Your assignment –
All of the records need to be retyped exactly, with no line dropped.

Collected data entries
*-*-*
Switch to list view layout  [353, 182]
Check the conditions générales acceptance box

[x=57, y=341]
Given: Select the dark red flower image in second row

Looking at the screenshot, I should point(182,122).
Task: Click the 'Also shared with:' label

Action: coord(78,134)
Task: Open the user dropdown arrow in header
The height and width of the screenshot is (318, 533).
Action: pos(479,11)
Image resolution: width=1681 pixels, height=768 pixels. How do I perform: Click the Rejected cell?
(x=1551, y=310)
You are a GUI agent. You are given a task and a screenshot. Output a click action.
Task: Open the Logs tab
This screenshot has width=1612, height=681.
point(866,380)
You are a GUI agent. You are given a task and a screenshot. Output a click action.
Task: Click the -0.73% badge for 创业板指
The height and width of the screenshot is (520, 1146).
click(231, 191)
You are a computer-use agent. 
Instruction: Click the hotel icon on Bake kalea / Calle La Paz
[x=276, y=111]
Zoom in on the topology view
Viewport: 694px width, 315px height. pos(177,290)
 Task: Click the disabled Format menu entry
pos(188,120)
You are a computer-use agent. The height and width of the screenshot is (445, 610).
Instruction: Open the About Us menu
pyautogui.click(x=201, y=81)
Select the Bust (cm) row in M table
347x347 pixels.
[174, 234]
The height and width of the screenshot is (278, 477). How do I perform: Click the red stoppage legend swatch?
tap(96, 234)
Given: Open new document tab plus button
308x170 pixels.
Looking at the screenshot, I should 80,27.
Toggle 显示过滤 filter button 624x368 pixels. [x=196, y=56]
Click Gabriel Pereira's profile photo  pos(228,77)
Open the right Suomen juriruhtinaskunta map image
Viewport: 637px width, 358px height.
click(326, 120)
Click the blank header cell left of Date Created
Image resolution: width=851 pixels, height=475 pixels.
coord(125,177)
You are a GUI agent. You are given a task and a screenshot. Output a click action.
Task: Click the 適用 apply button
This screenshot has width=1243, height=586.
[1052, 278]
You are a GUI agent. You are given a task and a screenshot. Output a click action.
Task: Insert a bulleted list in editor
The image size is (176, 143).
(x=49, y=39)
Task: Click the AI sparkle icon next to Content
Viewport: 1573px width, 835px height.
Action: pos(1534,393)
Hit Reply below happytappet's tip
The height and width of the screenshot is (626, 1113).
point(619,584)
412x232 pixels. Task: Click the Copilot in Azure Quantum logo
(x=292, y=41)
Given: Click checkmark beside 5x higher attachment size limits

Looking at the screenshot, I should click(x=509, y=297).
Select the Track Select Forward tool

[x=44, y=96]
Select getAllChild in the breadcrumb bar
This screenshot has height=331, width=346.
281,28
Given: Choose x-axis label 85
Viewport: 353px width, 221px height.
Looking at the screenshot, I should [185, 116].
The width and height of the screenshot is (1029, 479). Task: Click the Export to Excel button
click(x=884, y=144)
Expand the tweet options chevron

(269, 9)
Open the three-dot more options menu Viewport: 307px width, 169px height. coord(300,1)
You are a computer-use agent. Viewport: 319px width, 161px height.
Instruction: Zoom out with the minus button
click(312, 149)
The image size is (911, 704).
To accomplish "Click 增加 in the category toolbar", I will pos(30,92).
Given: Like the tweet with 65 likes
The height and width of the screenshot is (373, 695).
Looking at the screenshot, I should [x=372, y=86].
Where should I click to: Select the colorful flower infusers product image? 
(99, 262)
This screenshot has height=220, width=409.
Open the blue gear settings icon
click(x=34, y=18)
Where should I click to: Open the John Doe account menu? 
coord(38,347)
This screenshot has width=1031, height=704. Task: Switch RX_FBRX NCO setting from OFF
*-*-*
Expected output –
Switch to list view layout  [353, 182]
Check the conditions générales acceptance box

[x=57, y=341]
Given: Select the dark red flower image in second row

Looking at the screenshot, I should point(182,122).
Task: Click the 'Also shared with:' label

Action: coord(78,134)
Task: Open the user dropdown arrow in header
The height and width of the screenshot is (318, 533).
Action: pos(479,11)
Image resolution: width=1681 pixels, height=768 pixels. How do I perform: Click the Rejected cell?
(x=1551, y=310)
You are a GUI agent. You are given a task and a screenshot. Output a click action.
Task: Open the Logs tab
This screenshot has width=1612, height=681.
point(866,380)
You are a GUI agent. You are given a task and a screenshot. Output a click action.
Task: Click the -0.73% badge for 创业板指
The height and width of the screenshot is (520, 1146).
click(231, 191)
You are a computer-use agent. 
Instruction: Click the hotel icon on Bake kalea / Calle La Paz
[x=276, y=111]
Zoom in on the topology view
Viewport: 694px width, 315px height. pos(177,290)
 Task: Click the disabled Format menu entry
pos(188,120)
You are a computer-use agent. The height and width of the screenshot is (445, 610).
Instruction: Open the About Us menu
pyautogui.click(x=201, y=81)
Select the Bust (cm) row in M table
347x347 pixels.
[174, 234]
The height and width of the screenshot is (278, 477). How do I perform: Click the red stoppage legend swatch?
tap(96, 234)
Given: Open new document tab plus button
308x170 pixels.
Looking at the screenshot, I should 80,27.
Toggle 显示过滤 filter button 624x368 pixels. [x=196, y=56]
Click Gabriel Pereira's profile photo  pos(228,77)
Open the right Suomen juriruhtinaskunta map image
Viewport: 637px width, 358px height.
click(326, 120)
Click the blank header cell left of Date Created
Image resolution: width=851 pixels, height=475 pixels.
coord(125,177)
You are a GUI agent. You are given a task and a screenshot. Output a click action.
Task: Click the 適用 apply button
This screenshot has width=1243, height=586.
[1052, 278]
You are a GUI agent. You are given a task and a screenshot. Output a click action.
Task: Insert a bulleted list in editor
The image size is (176, 143).
(x=49, y=39)
Task: Click the AI sparkle icon next to Content
Viewport: 1573px width, 835px height.
Action: pos(1534,393)
Hit Reply below happytappet's tip
The height and width of the screenshot is (626, 1113).
point(619,584)
412x232 pixels. Task: Click the Copilot in Azure Quantum logo
(x=292, y=41)
Given: Click checkmark beside 5x higher attachment size limits

Looking at the screenshot, I should click(x=509, y=297).
Select the Track Select Forward tool

[x=44, y=96]
Select getAllChild in the breadcrumb bar
This screenshot has height=331, width=346.
281,28
Given: Choose x-axis label 85
Viewport: 353px width, 221px height.
Looking at the screenshot, I should [185, 116].
The width and height of the screenshot is (1029, 479). Task: Click the Export to Excel button
click(x=884, y=144)
Expand the tweet options chevron

(269, 9)
Open the three-dot more options menu Viewport: 307px width, 169px height. coord(300,1)
You are a computer-use agent. Viewport: 319px width, 161px height.
Instruction: Zoom out with the minus button
click(312, 149)
The image size is (911, 704).
To accomplish "Click 增加 in the category toolbar", I will pos(30,92).
Given: Like the tweet with 65 likes
The height and width of the screenshot is (373, 695).
Looking at the screenshot, I should [x=372, y=86].
Where should I click to: Select the colorful flower infusers product image? 
(99, 262)
This screenshot has height=220, width=409.
Open the blue gear settings icon
click(x=34, y=18)
Where should I click to: Open the John Doe account menu? 
coord(38,347)
This screenshot has width=1031, height=704. Task: Switch RX_FBRX NCO setting from OFF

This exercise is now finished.